*EXERCISE PASSAGE*.
Medical residents play two roles — they are physicians, caring for patients, and they are trainees, soaking up the vast amount of knowledge necessary to become expert practitioners in their chosen specialties. But they are often researchers, too. It may be optional, but for many, it’s the natural outgrowth of the process of learning and treating, because it’s another type of questioning. Here is a glimpse of some of the research undertaken by UBC’s current crop of residents:
A novel approach to childhood obesity
Childhood obesity is not only on the rise — it’s also very difﬁcult to treat. Overweight children often remain so into adulthood, and weight management programs have only a modest effect.
Brenden Hursh, a pediatric endocrinology resident at BC Children’s Hospital, is approaching the problem from a different perspective: If their weight can’t be lowered, can the negative consequences of obesity, including Type 2 diabetes, high blood pressure and heart disease, be minimized?
Dr. Hursh, under the supervision of Clinical Professor Jean-Pierre Chanoine, is conducting a collaborative study of 30 children between 12 and 18 years-old – half of them with obesity, half of them of normal weight – to examine the interplay between their inﬂammatory response and their autonomic nervous system (ANS), which controls involuntary functions such as heart rate, digestion and breathing.
Obesity has been linked to higher levels of inﬂammation. So the study will describe the children’s levels of inﬂammation, as well as the in vitro reactions of the children’s blood cells in response to inﬂammatory stimulants.
The study also will test the sympathetic and parasym- pathetic component of the ANS, with a focus on the anti-inﬂammatory role of the parasympathetic system. Dr. Hursh and his colleagues will examine the variability of the childrens’ heart rates at rest, and also when performing a grip-strength test and a mental test (tracing a star by looking in a mirror). The children’s caloric consumption during rest also will be measured.
“If we can show there is a relationship between ANS dysfunction and inﬂammation in childhood obesity, then hopefully in the future we can explore therapies that speciﬁcally target the autonomic system, and ward off the obesity-related conditions that arise as they head toward adulthood,” says Dr. Hursh, who earned his M.D. at the Icahn School of Medicine at Mount Sinai in New York and did his pediatric residency at the University of Michigan.

*SUPPLIED MATERIAL*.
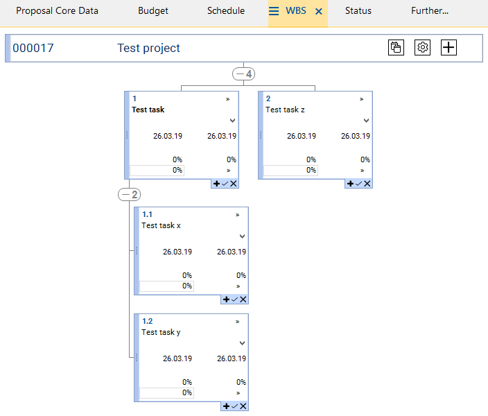488x416 pixels.
Task: Click the copy icon in project header
Action: pos(396,48)
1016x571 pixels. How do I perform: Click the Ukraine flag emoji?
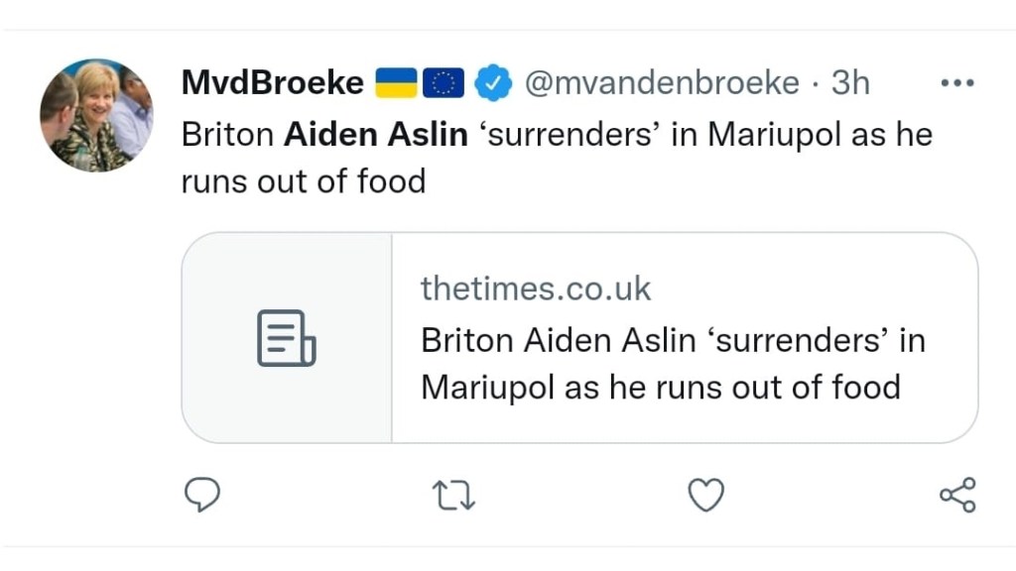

*WORK INSTRUCTION*.
Can you carry the article on UBC medical residents' research forward, picking up right after its last sentence? The lines have no connection to the article on UBC residents' research.

*REPLY TO THE EXERCISE*.
Filling in the blanks of gender dysphoria
Gender dysphoria, a feeling that there is a mismatch between one’s biological sex and gender identity, has emerged in recent years as a genuine medical condition that deserves treatment. But the diagnosis is so new, there is little research to guide clinicians — and almost all of it is from Amsterdam.
Karine Khatchadourian helped to ﬁll in some of the blanks, with Canadian cases.
A pediatric endocrinology resident at BC Children’s Hospital, she conducted a retrospective review of 84 patients, 12 to 24 years old, who were seen by the Endocrine Clinic between 1998 and 2011. The study, she says, gives clinicians throughout Canada and the U.S. more culturally-relevant guidance for treating gender dysphoria.
Dr. Khatchadourian, under the supervision of Clinical Professor Daniel Metzger, examined a variety of issues, including: how many came to be seen by specialists, and at what age; the prevalence of mood and anxiety disorders; how many opted to take puberty-blocking medication, and later, cross- hormone treatment to switch their genders.
One of her more intriguing ﬁndings, presented at the Endocrine Society’s annual meeting in 2012, was that only one patient out of the 27 who went on puberty blockers didn’t follow through with the transition to another gender. Dr. Khatchadourian sees this as validation of using puberty- blockers as way of smoothing the transition.
Dr. Khatchadourian, who earned her M.D. and did her pediatric residency at the University of Montreal, found that the patients had a much higher percentage of mood and anxiety disorders than the general adolescent population. On a more encouraging note, she also found that many of the male-to-female patients chose to bank their sperm before proceeding with the transition.
“That shows you can have meaningful discussions about fertility with 16-year-olds,” Dr. Khatchadourian says.